Davutoğlu Başbakanlığında kurulan yeni hükümet 01.09.2014 tarihinde TBMM`de 5 başlık halinde programını açıkladı. Söz konusu program genel itibariyle 61. Hükümetin programıyla aynı olmasıyla birlikte farklı olarak ilk defa çözüm süreci ve paralel yapıyla mücadele hükümet programına girdi.

Hükümet programında çözüm süreciyle ilgili;

- Kardeşlik vurgusu,

- Toplumsal birlik ve bütünlüğün vurgusu,

- Çözüm sürecinin bir devlet politikası olduğunun ve toplumun her kesiminin bu sürece sahip çıkılmasının vurguları yapılarak;

- Terörün bitmesi,

- PKK`nin silahsızlandırılması,

- Örgüt üyelerinin evlerine dönmesi,

- Toplumsal hayata kazandırma,

- Demokratik siyasete katılımın önünün açılması, olarak çözüm sürecinin yol haritası ve kodları belirtilmiştir.

Hükümet programında belirtilen hususların eksik olmakla beraber genel itibariyle iyi olduğu söylenebilir. Bu programda belirlenen ve vurgulanan hususların kâğıda dökülmesinden ziyade sahaya yansıması daha da önemlidir. Hükümetin yıllardır devam ettirdiği çözüm sürecinde takındığı tavır; bundan sonraki adımların belirleyicisi olacaktır. Ancak hükümetin şimdiye değin çözüm sürecine yönelik yaptıklarının bir kısmı kendi programlarıyla ters düşmektedir.

Şimdiye kadar yapılanların küçük adımlar olduğu görülüyor. Oysaki yeterince büyümüş ve kangren haline gelmiş bir sorun küçük adımlarla çözülmez. Kaldı ki seçime endeksli yol haritaları da başarı değil; başarısızlığı getirir.

Hükümet çözüm sürecine girişirken “sorunu” değil; “sorun çıkaranı” tek muhatap olarak alması, sorunu çözmeye yönelik saikını ve amacını en baştan ortaya koymuştu. Asıl amacının Kürt sorununun çözümü değil, PKK`ye silah bıraktırma olduğu kısa süre sonra anlaşılmış. Devam eden süreçte ise hükümet, Kürt halkını PKK`nin olmayan insafına terk etti. Kendisine bu hususta yapılan eleştiri ve önerilere ise aldırış etmedi.

Hükümetin çözüm sürecine yönelik politikası ağırlıklı olarak asker ve polislerin cenazelerinin gelmemesine yönelik olmuştur. Bu ölümleri engelleyici ve endeksli politika yürütmüş. Ancak gelinen nokta itibariyle devletin Kürdistan`da varlığı ciddi anlamda zayıflamış. Çözüm süreci ile birlikte devlet Kürdistan`da halkın can ve mal güvenliğini sağlama noktasında neredeyse yok hükmündedir. Bu süreçte devlet sürekli yeni ve güvenli karakollar inşa ederken PKK ise bombalama, yakma, kundaklama, saldırma, silah ve adam toplamaya devam etti ve hiçbir şekilde herhangi bir yerden de çekilmedi. Hükümet bir paralel ile mücadele ederken diğer yandan bir başka paralelin doğmasına göz yummuştur.

────────────────────

**Talep 1:** Satırlarda "How do I perform: Click the -30" ifadesinin geçtiği satırdan başlayıp "point(37,130)" ifadesinin geçtiği satırda durarak "colorbar" ifadesini "color scale" ile değiştir ve geri kalan her şeyi olduğu gibi bırakarak yalnızca bu satırları yeniden yaz.
Metin ile satırlar arasında hiçbir bağlantı yoktur.

────────────────────

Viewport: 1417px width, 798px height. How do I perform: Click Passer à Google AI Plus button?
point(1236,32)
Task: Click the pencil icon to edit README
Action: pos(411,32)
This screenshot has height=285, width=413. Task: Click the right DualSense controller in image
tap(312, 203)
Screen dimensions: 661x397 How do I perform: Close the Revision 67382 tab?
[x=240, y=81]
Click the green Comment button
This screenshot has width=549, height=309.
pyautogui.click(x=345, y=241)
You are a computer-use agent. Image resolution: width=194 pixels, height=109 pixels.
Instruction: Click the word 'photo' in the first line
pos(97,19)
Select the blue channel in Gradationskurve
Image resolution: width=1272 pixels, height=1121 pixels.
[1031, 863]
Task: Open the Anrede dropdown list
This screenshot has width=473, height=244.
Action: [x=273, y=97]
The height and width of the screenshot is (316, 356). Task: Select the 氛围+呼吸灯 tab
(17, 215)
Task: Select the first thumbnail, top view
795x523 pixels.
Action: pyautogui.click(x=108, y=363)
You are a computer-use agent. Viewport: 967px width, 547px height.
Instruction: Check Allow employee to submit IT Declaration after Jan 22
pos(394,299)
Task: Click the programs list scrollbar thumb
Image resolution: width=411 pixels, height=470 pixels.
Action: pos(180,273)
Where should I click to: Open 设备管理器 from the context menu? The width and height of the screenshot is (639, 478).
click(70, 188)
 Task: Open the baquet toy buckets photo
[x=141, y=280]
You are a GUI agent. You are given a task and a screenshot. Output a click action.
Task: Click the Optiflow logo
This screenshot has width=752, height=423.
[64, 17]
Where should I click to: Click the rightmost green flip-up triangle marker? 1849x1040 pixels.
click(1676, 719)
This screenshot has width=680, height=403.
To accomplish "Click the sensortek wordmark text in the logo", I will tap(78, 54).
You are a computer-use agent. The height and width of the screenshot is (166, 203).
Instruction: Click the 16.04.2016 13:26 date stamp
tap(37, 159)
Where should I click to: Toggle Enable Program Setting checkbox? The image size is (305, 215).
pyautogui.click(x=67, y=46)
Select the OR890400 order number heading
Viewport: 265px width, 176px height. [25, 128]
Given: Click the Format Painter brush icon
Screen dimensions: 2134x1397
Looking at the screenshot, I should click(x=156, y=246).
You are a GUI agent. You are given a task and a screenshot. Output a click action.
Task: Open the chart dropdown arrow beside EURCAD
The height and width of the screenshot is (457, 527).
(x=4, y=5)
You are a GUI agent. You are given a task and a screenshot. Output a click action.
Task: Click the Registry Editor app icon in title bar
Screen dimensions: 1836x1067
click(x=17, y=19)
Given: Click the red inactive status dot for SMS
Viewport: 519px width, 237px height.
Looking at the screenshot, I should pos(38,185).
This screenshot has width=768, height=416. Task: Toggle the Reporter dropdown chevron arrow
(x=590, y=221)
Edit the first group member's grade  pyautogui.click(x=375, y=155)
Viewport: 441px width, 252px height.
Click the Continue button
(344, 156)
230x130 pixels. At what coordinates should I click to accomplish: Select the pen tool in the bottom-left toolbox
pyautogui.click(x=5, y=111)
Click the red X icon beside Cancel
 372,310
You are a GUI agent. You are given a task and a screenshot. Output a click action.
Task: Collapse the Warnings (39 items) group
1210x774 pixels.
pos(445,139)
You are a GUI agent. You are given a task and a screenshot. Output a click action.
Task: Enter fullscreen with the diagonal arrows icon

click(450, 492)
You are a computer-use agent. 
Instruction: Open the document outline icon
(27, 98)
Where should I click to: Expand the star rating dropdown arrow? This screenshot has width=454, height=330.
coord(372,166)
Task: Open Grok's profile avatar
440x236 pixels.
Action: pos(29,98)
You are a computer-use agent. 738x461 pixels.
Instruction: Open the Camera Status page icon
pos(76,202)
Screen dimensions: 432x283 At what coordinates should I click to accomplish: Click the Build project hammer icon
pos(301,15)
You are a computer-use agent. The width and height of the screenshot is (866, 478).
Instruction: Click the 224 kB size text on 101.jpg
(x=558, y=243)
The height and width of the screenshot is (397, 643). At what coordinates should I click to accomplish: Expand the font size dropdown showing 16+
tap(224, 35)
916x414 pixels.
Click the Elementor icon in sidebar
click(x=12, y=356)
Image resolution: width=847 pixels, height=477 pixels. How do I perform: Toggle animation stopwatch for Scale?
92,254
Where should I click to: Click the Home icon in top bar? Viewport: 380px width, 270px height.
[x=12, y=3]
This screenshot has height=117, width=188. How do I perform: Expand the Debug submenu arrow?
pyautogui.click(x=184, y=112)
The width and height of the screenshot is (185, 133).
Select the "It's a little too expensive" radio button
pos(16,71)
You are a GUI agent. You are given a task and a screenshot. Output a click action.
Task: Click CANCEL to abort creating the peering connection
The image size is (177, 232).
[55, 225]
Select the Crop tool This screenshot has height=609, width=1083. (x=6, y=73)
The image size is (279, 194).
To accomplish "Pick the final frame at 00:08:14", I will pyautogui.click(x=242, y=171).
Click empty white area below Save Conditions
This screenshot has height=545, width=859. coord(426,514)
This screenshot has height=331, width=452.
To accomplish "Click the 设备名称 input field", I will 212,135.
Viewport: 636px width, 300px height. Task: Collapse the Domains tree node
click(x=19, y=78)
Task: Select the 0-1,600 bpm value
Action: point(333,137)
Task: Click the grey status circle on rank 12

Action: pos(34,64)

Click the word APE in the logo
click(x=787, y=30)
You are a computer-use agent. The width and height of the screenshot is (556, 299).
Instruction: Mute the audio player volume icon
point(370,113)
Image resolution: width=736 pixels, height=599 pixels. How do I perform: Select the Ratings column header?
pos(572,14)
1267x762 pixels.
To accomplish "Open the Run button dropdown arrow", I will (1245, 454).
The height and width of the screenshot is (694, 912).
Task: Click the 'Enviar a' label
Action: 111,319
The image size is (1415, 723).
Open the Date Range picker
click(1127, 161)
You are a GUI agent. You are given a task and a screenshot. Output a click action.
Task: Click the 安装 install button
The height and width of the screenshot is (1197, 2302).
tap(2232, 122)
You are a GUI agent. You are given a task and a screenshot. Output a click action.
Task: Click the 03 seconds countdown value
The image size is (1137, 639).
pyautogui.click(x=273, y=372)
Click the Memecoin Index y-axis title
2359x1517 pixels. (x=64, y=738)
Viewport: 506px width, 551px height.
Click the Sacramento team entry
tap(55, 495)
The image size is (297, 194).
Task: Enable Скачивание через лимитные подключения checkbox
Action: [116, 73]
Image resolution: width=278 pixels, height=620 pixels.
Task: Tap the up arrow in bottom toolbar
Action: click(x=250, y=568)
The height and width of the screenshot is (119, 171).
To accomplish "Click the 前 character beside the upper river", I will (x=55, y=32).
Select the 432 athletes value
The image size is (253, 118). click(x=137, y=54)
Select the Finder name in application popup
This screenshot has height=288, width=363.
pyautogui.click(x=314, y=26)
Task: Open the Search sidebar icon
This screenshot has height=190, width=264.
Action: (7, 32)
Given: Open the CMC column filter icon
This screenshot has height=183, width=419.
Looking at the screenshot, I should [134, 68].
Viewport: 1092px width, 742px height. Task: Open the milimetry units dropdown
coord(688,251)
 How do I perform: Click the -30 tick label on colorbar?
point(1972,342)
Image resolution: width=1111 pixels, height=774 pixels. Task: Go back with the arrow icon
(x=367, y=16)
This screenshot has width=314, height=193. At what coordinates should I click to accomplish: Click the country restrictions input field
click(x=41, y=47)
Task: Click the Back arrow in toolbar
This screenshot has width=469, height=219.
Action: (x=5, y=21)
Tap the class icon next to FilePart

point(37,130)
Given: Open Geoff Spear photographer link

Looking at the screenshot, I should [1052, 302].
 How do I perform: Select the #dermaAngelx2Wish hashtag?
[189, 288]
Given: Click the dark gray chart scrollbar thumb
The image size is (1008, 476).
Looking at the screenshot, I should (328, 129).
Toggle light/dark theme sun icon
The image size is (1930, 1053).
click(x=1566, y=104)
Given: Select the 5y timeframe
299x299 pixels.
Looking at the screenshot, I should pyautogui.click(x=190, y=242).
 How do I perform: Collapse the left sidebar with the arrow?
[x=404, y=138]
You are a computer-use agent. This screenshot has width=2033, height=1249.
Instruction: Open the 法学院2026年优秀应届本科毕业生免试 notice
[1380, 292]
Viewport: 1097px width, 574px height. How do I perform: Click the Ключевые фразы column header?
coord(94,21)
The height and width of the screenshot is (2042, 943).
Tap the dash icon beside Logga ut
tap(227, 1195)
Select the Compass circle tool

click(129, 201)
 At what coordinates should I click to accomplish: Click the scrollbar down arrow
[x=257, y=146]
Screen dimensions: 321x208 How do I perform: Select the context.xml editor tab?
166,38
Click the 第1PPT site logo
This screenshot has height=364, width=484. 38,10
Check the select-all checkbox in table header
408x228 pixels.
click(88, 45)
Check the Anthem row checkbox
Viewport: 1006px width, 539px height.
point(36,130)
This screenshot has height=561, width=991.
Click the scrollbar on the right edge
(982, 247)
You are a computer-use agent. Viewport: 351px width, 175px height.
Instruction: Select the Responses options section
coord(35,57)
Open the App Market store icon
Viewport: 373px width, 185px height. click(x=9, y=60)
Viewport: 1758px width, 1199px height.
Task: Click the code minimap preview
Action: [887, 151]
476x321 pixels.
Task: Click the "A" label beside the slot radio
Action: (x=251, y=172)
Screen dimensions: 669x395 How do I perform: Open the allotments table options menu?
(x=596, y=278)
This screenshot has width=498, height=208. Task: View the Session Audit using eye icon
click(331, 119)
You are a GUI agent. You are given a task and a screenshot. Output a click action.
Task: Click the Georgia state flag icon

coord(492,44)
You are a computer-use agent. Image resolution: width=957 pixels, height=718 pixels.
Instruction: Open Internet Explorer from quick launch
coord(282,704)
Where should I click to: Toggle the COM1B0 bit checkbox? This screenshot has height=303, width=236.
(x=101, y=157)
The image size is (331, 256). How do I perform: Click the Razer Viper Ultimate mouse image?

────────────────────

**Talep 2:** Hükümet programı üzerine yazılmış metindeki "Oysaki yeterince büyümüş ve kangren haline gelmiş bir sorun küçük adımlarla çözülmez." cümlesini İngilizceye çevir.

**Problem Çözümü 1:**
 How do I perform: Click the -30 tick label on color scale?
point(1972,342)
Image resolution: width=1111 pixels, height=774 pixels. Task: Go back with the arrow icon
(x=367, y=16)
This screenshot has width=314, height=193. At what coordinates should I click to accomplish: Click the country restrictions input field
click(x=41, y=47)
Task: Click the Back arrow in toolbar
This screenshot has width=469, height=219.
Action: (x=5, y=21)
Tap the class icon next to FilePart

point(37,130)

**Problem Çözümü 2:** However, a problem that has grown large enough to become gangrenous cannot be solved with small steps.